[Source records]
******
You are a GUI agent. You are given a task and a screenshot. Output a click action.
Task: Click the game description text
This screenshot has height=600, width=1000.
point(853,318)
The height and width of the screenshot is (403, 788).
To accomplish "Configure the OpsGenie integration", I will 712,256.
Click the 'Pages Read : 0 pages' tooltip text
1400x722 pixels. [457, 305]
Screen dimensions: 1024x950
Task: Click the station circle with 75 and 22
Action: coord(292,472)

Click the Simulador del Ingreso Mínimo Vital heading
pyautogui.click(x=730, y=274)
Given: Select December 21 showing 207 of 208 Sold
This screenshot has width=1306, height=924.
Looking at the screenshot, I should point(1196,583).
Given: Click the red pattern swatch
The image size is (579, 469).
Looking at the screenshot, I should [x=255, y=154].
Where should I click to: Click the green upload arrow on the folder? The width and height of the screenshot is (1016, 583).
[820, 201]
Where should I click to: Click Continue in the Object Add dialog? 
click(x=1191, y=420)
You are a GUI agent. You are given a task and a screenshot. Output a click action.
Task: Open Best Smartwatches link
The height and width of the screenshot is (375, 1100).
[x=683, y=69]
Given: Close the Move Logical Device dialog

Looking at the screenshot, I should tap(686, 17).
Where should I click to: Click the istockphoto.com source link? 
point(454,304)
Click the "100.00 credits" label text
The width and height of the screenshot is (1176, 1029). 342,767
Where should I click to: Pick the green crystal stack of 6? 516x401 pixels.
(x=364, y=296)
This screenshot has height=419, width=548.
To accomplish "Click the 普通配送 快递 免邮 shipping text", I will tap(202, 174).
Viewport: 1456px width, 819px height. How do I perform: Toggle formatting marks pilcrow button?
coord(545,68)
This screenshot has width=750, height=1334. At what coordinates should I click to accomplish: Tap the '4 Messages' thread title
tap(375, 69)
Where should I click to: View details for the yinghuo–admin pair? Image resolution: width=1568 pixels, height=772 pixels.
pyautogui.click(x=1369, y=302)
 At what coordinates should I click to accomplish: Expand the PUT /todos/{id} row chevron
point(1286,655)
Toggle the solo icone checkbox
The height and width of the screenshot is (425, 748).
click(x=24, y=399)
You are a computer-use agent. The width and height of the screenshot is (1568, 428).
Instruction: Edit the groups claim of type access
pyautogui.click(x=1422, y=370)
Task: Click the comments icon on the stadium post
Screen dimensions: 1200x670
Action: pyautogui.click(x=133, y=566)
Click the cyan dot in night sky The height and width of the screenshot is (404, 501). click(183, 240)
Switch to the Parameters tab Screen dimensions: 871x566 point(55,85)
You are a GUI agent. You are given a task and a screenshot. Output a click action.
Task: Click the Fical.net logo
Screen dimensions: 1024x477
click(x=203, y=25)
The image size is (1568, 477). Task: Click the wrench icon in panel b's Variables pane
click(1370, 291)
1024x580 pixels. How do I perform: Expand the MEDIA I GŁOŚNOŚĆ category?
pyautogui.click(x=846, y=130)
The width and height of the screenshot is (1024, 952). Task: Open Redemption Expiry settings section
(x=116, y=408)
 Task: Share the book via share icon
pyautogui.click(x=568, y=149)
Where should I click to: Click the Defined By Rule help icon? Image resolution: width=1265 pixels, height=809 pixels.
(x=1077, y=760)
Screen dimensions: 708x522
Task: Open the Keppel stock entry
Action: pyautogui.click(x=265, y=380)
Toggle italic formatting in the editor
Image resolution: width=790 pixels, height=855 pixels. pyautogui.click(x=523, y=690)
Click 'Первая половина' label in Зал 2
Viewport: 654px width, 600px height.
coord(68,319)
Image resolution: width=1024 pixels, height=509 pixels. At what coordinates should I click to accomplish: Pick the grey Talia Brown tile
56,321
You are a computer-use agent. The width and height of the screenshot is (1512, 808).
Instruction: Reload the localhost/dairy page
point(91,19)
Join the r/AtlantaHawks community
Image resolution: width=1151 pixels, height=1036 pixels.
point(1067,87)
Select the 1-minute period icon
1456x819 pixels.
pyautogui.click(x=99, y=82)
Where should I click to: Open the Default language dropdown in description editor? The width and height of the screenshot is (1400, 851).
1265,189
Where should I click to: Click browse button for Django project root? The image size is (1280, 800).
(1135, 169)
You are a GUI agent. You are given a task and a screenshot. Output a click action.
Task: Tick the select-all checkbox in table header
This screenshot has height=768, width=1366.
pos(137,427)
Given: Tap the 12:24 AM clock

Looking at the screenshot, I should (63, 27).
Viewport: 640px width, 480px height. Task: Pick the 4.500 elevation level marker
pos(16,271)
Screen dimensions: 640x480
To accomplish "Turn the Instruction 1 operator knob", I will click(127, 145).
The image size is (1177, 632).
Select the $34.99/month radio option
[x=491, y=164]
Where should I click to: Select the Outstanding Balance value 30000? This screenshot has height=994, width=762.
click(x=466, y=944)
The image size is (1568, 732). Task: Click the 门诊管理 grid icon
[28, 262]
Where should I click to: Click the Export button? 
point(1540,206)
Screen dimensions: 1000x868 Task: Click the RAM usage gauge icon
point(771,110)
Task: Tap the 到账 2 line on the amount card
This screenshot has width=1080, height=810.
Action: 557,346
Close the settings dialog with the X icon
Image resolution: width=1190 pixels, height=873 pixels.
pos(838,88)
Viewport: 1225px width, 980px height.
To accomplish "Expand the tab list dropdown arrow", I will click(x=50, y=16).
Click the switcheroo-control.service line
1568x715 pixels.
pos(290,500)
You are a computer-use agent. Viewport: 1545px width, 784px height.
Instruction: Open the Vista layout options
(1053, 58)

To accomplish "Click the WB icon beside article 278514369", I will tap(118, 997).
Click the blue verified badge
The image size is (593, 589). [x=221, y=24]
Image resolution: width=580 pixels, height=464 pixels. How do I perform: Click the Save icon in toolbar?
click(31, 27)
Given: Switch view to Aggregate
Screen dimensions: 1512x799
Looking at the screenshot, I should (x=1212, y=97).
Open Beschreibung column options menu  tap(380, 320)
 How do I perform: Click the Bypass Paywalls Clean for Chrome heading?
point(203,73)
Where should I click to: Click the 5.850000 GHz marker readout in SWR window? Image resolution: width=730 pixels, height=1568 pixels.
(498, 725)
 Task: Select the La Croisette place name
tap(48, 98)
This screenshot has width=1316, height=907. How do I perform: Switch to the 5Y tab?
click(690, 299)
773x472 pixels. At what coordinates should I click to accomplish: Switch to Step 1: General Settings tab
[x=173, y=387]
******
* [PROMPT]: What is needed is a verbatim copy of every line in the records above from the one containing "Click the 'Pages Read : 0 pages' tooltip text" down to the one containing "Given: Select December", both included, and nothing more.

* [TASK OUTPUT]:
Click the 'Pages Read : 0 pages' tooltip text
1400x722 pixels. [457, 305]
Screen dimensions: 1024x950
Task: Click the station circle with 75 and 22
Action: coord(292,472)

Click the Simulador del Ingreso Mínimo Vital heading
pyautogui.click(x=730, y=274)
Given: Select December 21 showing 207 of 208 Sold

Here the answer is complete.